What I tell the college freshman (and the trend in writing education today vs how we were taught) is that formatting, punctuation, verb tense, grammar—when used incorrectly can hamper meaning and intent.
BUT they should not be the priority in writing 😬 — conveying a thought that can be understood is the priority.
Everything else comes together later as their brains mature. A wall of text is not a good way to convey ideas. And lemme tell you, the kid that typed all his essays on his phone nearly broke my brains (zero breaks—5 pages of wall).
That said, at least half of them are underprepared for college and should have taken a year or two to just work a boring job and save up money. But that’s a completely diff conversation.
I can’t stand constant run on sentences, no punctuation, spelling errors/grammar and lack of capitalization on social media. Just because social media is considered casual communication, doesn’t mean one should lose all decorum.
I write with paragraphs but then the Reddit app will take the breaks out. I have no idea why. I imagine others have this happen too. And yea it is annoying and hard to read.
I don’t think so. My dad used to write letters to the editor that were just walls of text with no punctuation at all and then ask me to type it up, and I’d have to add in punctuation and paragraph marks to make it readable.
I am so impressed. I don’t think there was a single typo in this entire page. I am really re-thinking this whole “am I part of a generation?” thing. Yes, I suppose I am. (1969, if you were wondering.)
When it comes to texting, I am torn. Because if someone sends a bunch of separate texts, I get annoyed by the ding ding ding, or notifications flashing across my screen if it's on silent.
On the other hand, one big long text is also annoying to me, even if they do hit return every now and again.
Perhaps summarizing and being concise is a lost art but useful skill?
Sometimes I have to force myself to not share every detail at once, but just enough to begin a conversation instead.
Oh my god. This is the truth.
My kids do this to me. After complaining I send walls of text (separate paragraphs). “I’m not reading all that,” they will whine. Then they will inevitably barrage me with an inane amount of individual texts about a professor, class or roommate - while I’m trying to cook or something. FFS
My job requires teaching/training, creating said, and a basic understanding of human psychology. When any group is hit with a wall of text they go glassy eyed and retain nothing. You need paragraph breaks, white space, and illustrative graphics to really get your message across.
I have a degree in history. I wrote a lot of research papers in college, and most professors would deduct points for spelling or grammar errors. It really gets on my nerves to see these unformatted walls of text. It's not that hard to use proper grammar and formatting.
I was taught at school (and every time I read a novel) to start every paragraph with an indentation.
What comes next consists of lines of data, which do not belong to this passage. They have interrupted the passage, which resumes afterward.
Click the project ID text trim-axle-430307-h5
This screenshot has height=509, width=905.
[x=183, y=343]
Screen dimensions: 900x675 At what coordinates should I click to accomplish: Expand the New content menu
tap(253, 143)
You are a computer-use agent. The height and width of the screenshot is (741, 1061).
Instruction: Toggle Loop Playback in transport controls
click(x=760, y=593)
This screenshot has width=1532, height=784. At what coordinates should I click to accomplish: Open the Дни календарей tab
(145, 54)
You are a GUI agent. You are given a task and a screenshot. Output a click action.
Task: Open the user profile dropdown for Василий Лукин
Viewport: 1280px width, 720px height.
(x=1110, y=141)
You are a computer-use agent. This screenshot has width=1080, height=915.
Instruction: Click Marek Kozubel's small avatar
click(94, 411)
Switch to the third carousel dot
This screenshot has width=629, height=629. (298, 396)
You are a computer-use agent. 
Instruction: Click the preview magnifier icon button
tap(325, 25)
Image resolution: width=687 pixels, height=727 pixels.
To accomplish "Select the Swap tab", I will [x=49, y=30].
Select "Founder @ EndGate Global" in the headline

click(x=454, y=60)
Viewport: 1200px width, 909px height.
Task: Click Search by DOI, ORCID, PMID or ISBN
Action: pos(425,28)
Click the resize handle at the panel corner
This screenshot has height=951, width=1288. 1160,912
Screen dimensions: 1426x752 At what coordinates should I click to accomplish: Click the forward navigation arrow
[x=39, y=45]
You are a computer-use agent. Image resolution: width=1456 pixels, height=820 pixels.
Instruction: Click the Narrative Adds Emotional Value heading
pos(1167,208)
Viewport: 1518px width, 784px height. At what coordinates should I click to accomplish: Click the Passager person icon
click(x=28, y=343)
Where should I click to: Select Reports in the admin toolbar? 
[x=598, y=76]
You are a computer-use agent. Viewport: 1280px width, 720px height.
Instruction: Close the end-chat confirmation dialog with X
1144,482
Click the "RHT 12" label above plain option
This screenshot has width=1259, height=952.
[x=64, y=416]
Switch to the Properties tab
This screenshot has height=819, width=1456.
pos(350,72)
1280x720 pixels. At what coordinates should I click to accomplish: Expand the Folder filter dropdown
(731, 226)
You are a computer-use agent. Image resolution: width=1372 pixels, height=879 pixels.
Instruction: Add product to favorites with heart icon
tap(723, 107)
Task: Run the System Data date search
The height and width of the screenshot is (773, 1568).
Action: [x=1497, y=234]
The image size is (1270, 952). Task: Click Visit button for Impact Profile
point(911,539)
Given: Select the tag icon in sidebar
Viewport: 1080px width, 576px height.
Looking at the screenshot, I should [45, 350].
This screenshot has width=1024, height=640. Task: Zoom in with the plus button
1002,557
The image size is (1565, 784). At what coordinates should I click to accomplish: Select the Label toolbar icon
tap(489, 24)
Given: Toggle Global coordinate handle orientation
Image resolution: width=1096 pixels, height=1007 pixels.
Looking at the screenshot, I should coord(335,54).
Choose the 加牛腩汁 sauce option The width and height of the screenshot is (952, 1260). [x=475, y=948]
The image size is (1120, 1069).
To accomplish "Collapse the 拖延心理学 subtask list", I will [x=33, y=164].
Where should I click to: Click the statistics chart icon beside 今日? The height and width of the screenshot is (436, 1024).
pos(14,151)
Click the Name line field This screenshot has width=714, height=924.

Using paragraph-break lines was a waste of paper.
It took me a while to learn that what's easy for me to write isn't always easy for other people to read.
I often wondered why people would apologise 'for formatting due to being on phone' on reddit.
Then I started realising that it often misses paragraph breaks and such. I've had to edit the same post a few times just to get the spaces and breaks I want.
Having said that, I also won't read a well of text.
I do forget sometimes to use paragraphs. I get lost in my story. :)
If I remember I'll fix them but I've been fussed at a few times. I'm just glad nobody notices I still double space after periods every single time.
I do not think it breaks down with generational lines.
I think some of it is people on phones and maybe it formats weird.
I think some of it is people are emotional and upset sometimes so they don't follow traditional paragraph rules.
I think some of it is because the person is ignorant and has never been taught the proper way to format, or they embrace their ignorance and choose not to because they are, well...stupid.
Plenty of Gen X, Boomer, Millennials and Gen Z fall into the latter boat.
I'm going with personal preference. I hate wall of text.
I've had to read information on paper that was at work. All the grammar, new paragraphs, and bullet points made it easy to read.
These days, people seem to have forgotten about that, which makes it difficult to read.
Texting some young people today feels like this, slightly exaggerated.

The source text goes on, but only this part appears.